◆ **WHAT YOU NEED TO DO**
Below are records to repeat exactly; do not include any pictures.

Collected data
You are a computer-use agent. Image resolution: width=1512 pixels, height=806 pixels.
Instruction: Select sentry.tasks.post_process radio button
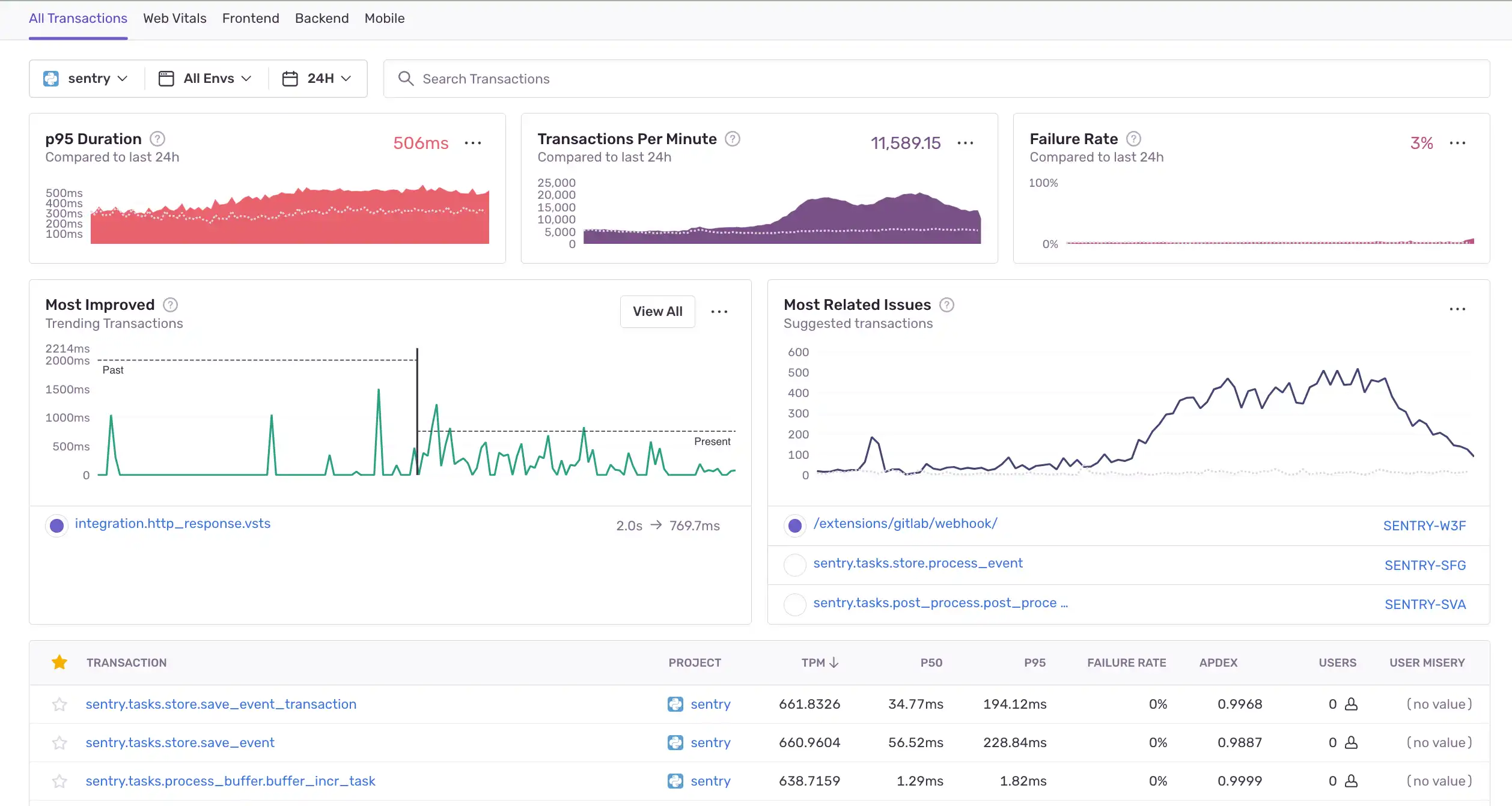(x=795, y=604)
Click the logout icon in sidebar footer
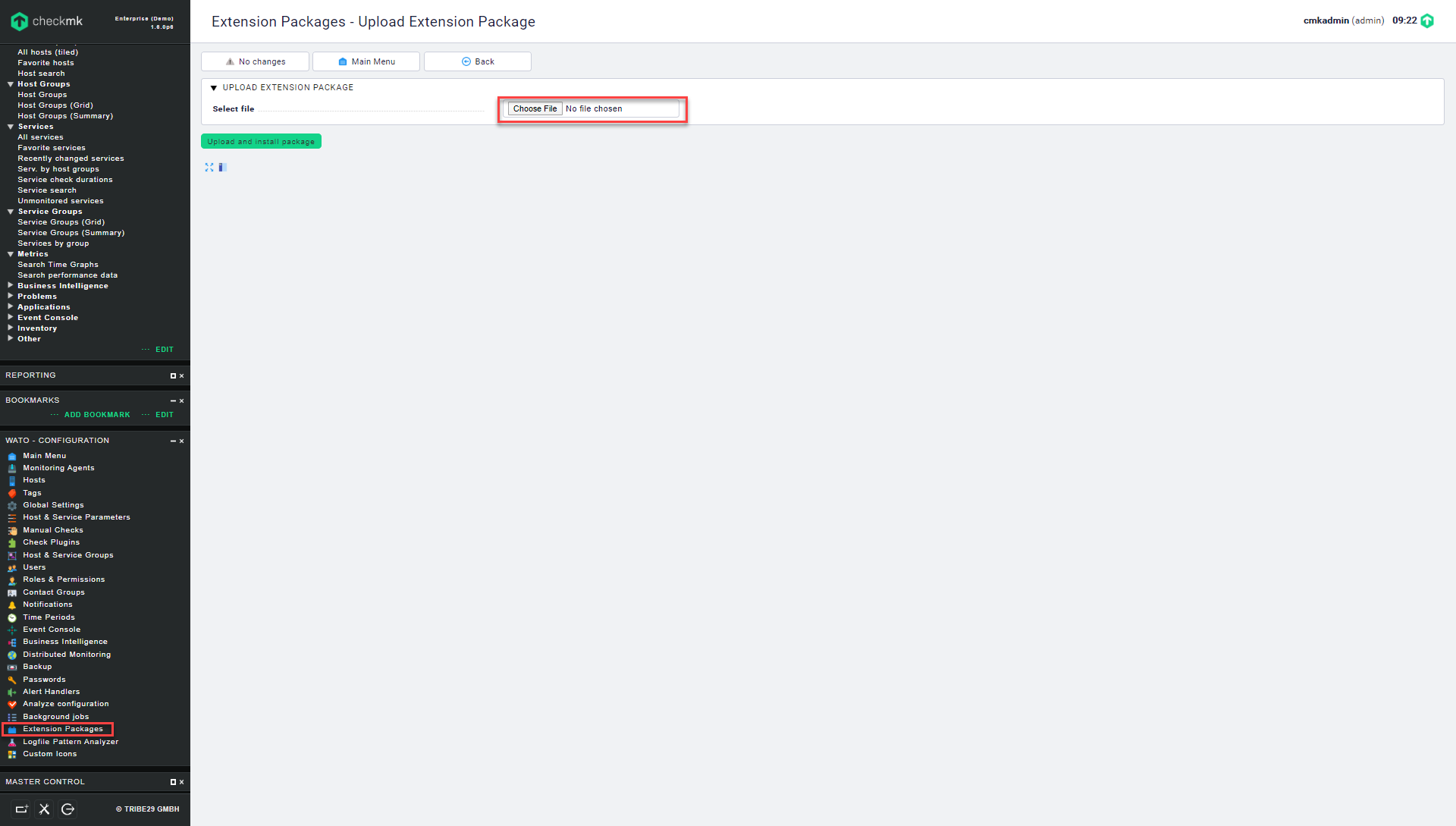This screenshot has height=826, width=1456. coord(67,809)
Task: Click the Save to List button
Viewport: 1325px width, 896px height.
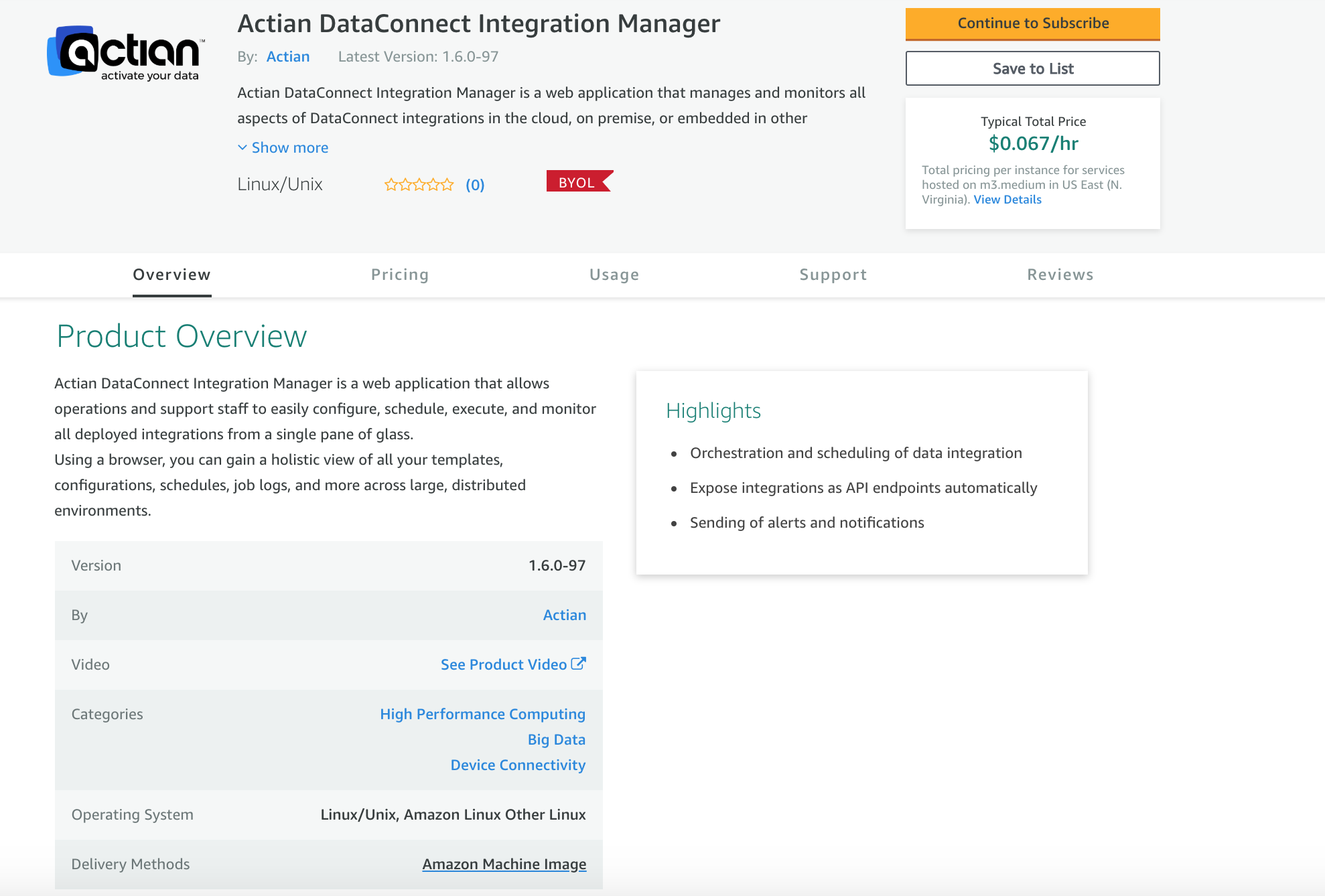Action: point(1032,68)
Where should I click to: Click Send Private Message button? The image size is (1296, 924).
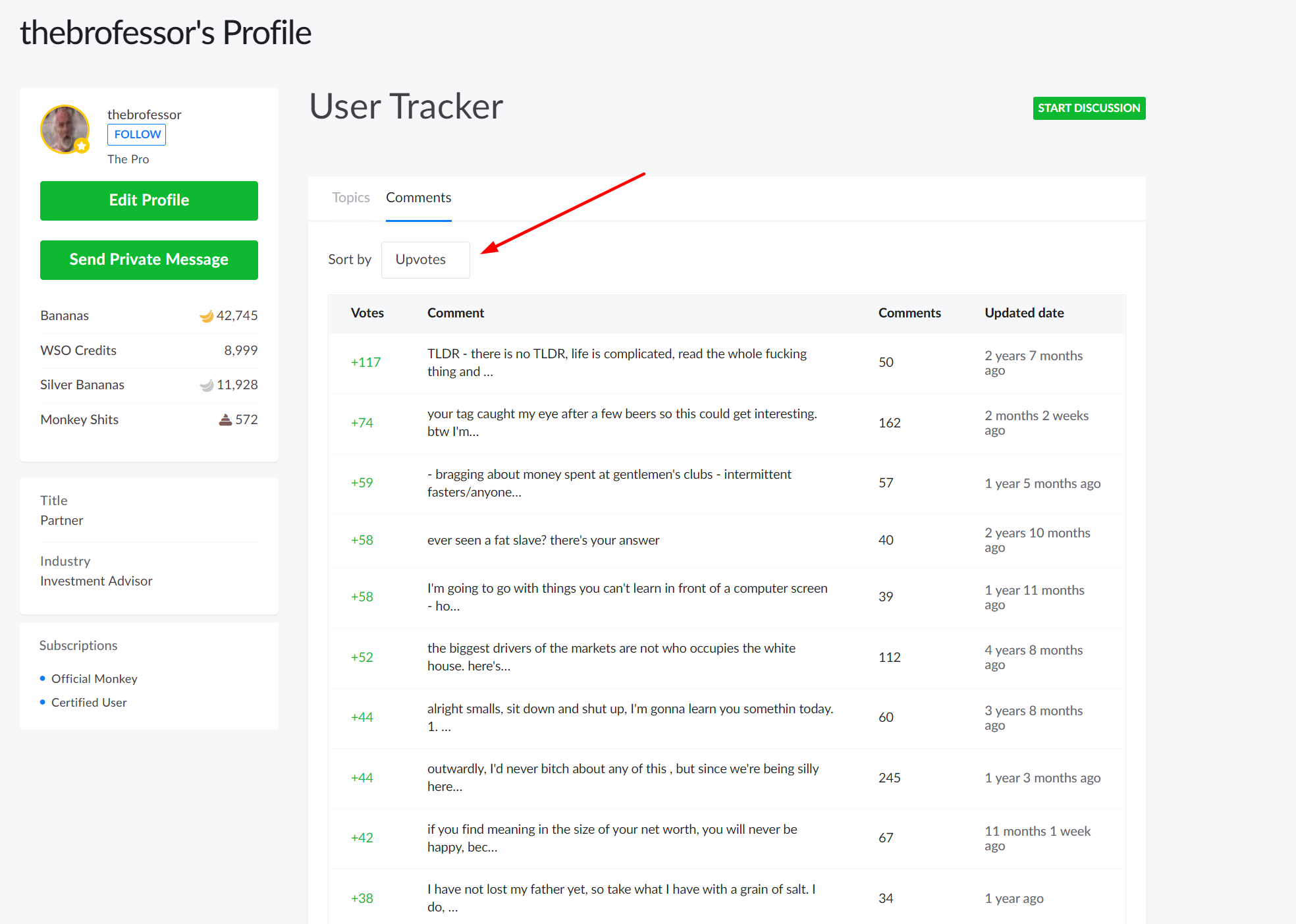pos(149,259)
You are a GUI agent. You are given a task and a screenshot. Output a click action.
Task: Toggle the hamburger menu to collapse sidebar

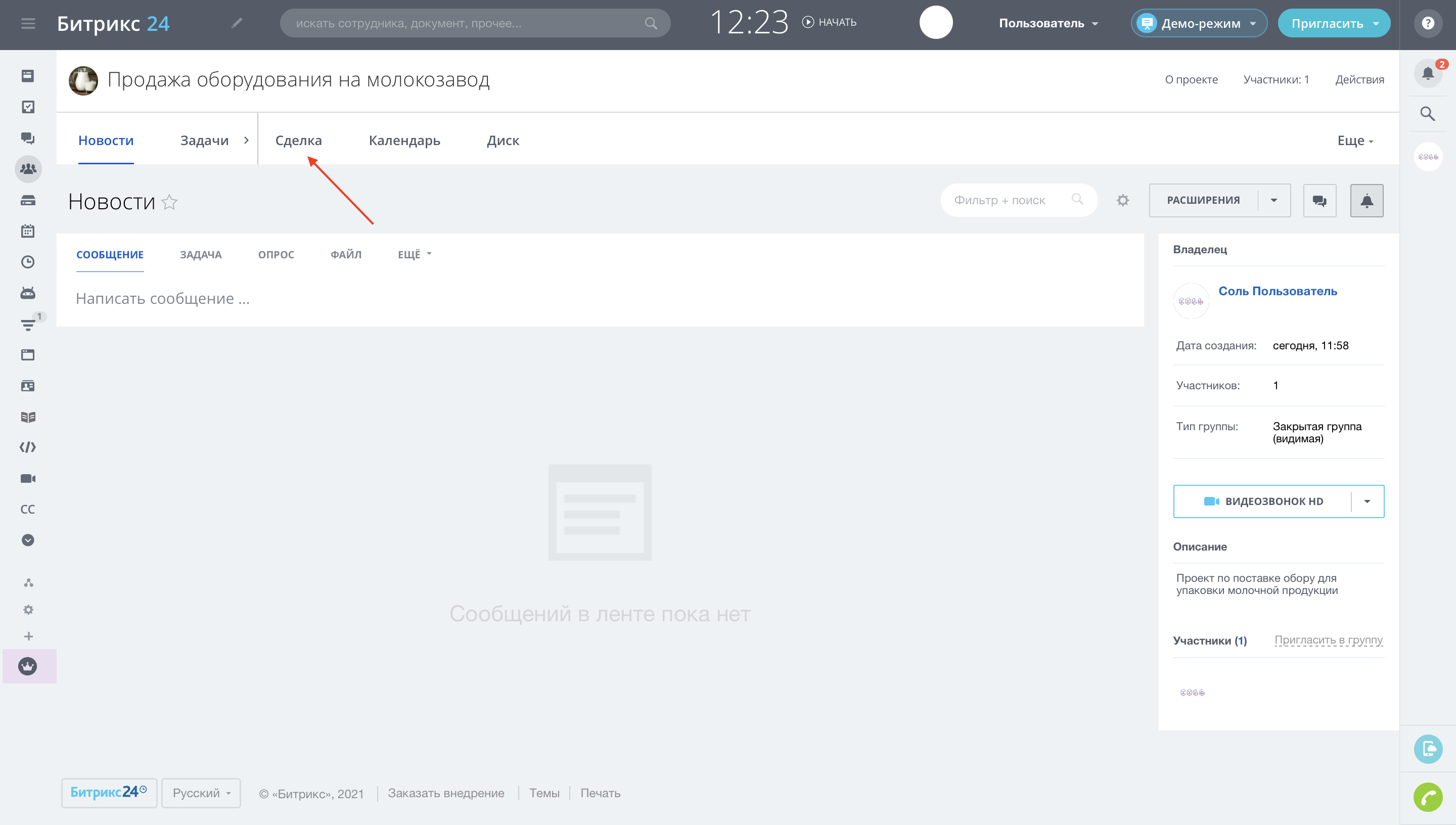pyautogui.click(x=28, y=23)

◆ **COMPLETED TASK**
You are a computer-use agent. Image resolution: width=1512 pixels, height=806 pixels.
Instruction: Select sentry.tasks.post_process radio button
(x=795, y=604)
Click the logout icon in sidebar footer
This screenshot has height=826, width=1456. coord(67,809)
Task: Click the Save to List button
Viewport: 1325px width, 896px height.
Action: point(1032,68)
Where should I click to: Click Send Private Message button? The image size is (1296, 924).
pos(149,259)
You are a GUI agent. You are given a task and a screenshot. Output a click action.
Task: Toggle the hamburger menu to collapse sidebar

pyautogui.click(x=28, y=23)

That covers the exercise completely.